# Exercise tasks:
1. In the article about Arizona football coach Sumlin, what was the final score of Arizona's home loss to ASU?
2. Continue the article about Arizona football coach Sumlin, picking up after its last sentence.

# Text excerpt:
Yet nothing troubled the head coach more than the fact he really didn’t know what his team was going to look like from week to week. And we’re not referring to its uniform combo.
“Last season was not what we wanted, players or coaches,” Sumlin said Wednesday at Pac-12 Media Day in West Hollywood, Calif. “But I think if you look back at the inconsistency of how we played last season, that was revealed in the record.
“We came back in January, we met and discussed openly what our expectations were as a football team and what that looks like consistency-wise, on and off the field. These guys have accepted that challenge. Our coaching staff has accepted that challenge, and I’m really proud of how these guys have responded.”
Arizona’s 2018 season ended with a thud last November when it blew a 19-point fourth-quarter lead at home to rival ASU, falling 41-40. Josh Pollack’s 45-yard field goal attempt sailed wide right in the final seconds, preventing the Wildcats from getting the chance to get beaten by Fresno State in the Las Vegas Bowl.
Had that kick gone through it wouldn’t have really changed much other than the overall record, Sumlin said.
“If you make the field goal against Arizona State you feel better about the season, everybody feels good, but it might gloss it over a little bit,” he said. “I’m a big believer that things happen for a reason, and we were a very inconsistent football team in our approach on and off the field last year.”
The ASU loss was one of four for Arizona in one-score games, compared to just two victories. That’s half of the games during the season, while the other six were all decided by 21 or more points, with Arizona winning three and losing three (all by 27 or more).

# Data shown:
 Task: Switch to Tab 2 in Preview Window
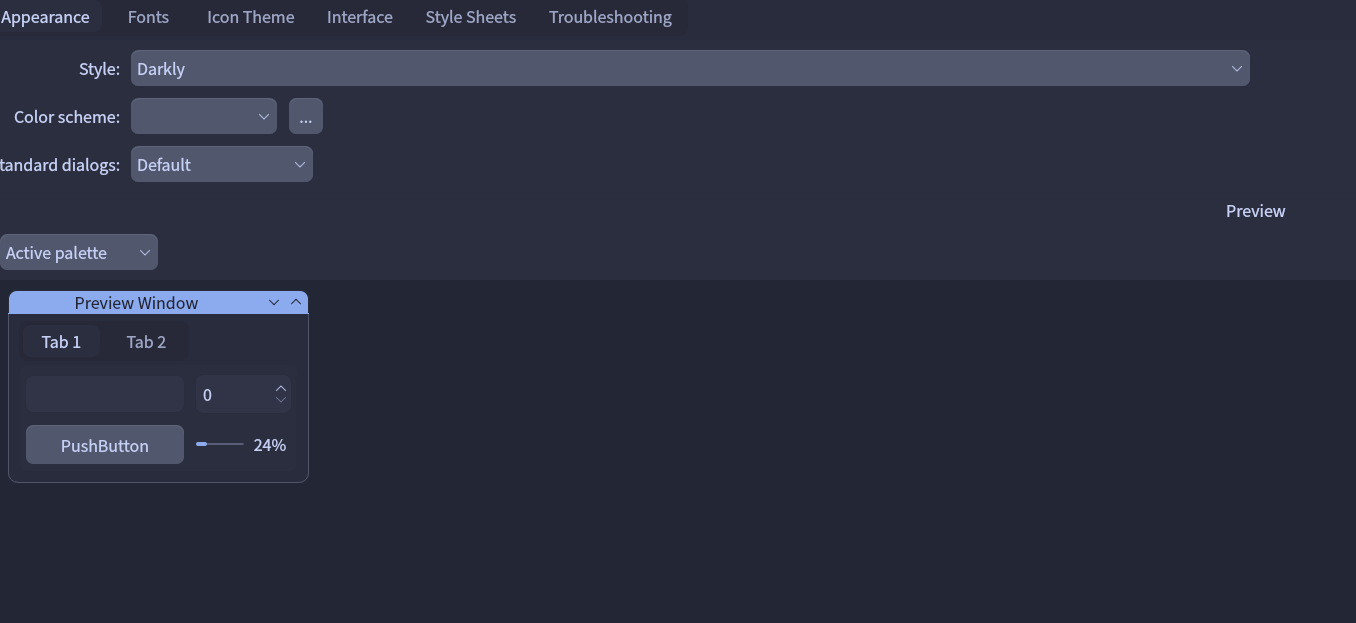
* * *
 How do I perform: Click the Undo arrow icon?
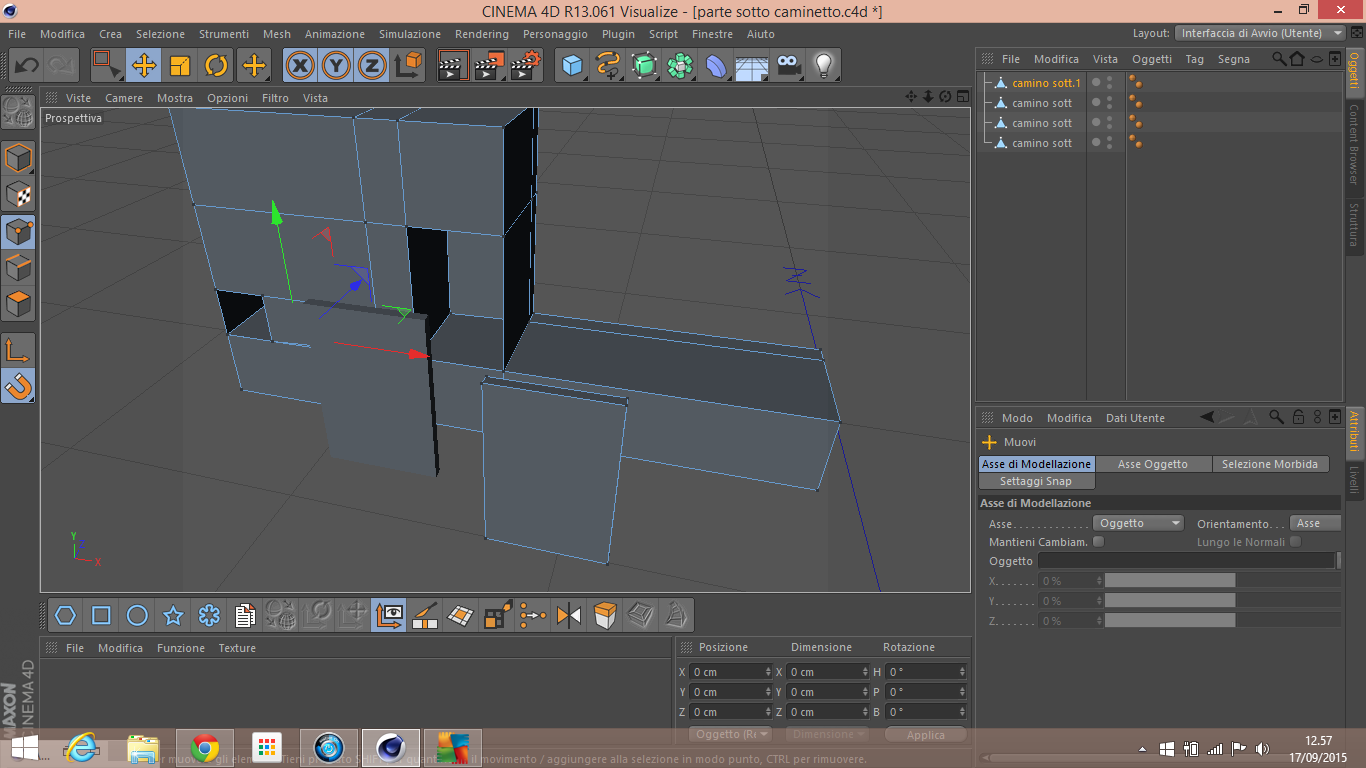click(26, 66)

# Final answers:
1. 41-40

2.
Rather than wait until the summer to get on the same page about fixing things, Sumlin said the work began much earlier.
“When we came back in the spring, we started talking about consistency,” he said. “We started talking about what it takes to win, not waiting until training camp and what the offseason is going to look like and who we can count on, what kind of teammate are you, and earning everything. And so I think the approach for our players has been great. Their approach to everything and the details that matter. We were sloppy last year and it cost us a bunch of games. And so that consistency, that attention to detail, that work ethic has really been really, really good all offseason.”
Sumlin cited Arizona’s spring GPA, the highest in program history, as an indication that his team intends to be more stable in all facets this fall.
“What that’s telling me is that these guys are listening and they’re operating at a different level on and off the field, and that’s where that level of consistency that we did not have last year begins,” he said.
Arizona begins training camp on Thursday, the result of beginning the 2019 season a week early on Aug. 24 at Hawaii. While not ideal to be starting so soon, it does lessen the chance that offseason complacency set in.
“Now we’ve got to go to work, and let’s see where we are as a team starting tomorrow,” he said. ‘The energy in that building before I left (for Media Day) I’m really, really excited about it, they’re excited about it, and we’re ready to get rolling.”